#### [Exercise aim]
Rewrite the rows below, replacing "icon" with "button" and leaving everything else unchanged. Omit the pictures from your answer.
══════════════════════════════
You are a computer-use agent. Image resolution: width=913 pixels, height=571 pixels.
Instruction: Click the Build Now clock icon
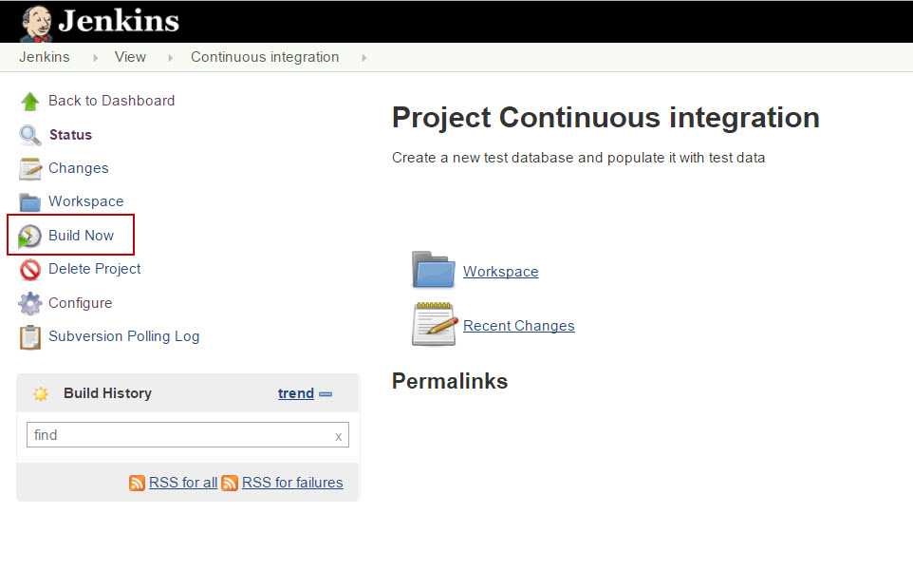click(30, 236)
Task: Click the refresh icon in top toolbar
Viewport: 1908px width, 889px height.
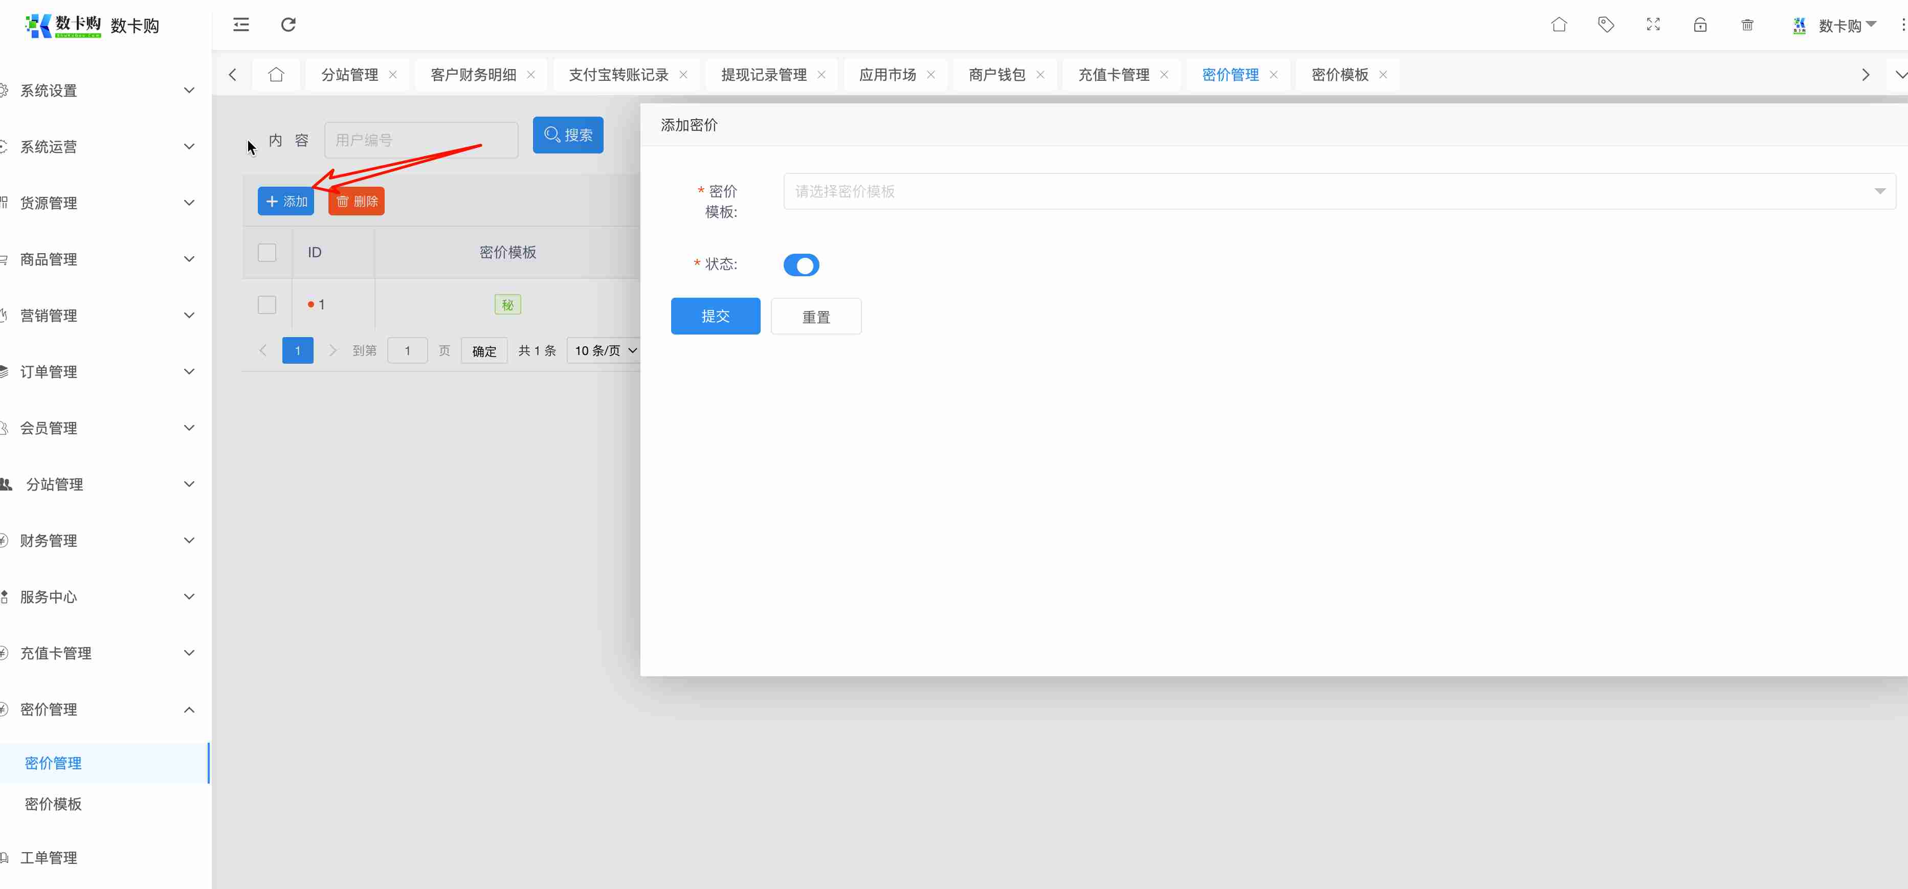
══════════════════════════════
#### [Expected answer]
You are a computer-use agent. Image resolution: width=913 pixels, height=571 pixels.
Instruction: Click the Build Now clock button
click(30, 236)
Task: Click the refresh button in top toolbar
Viewport: 1908px width, 889px height.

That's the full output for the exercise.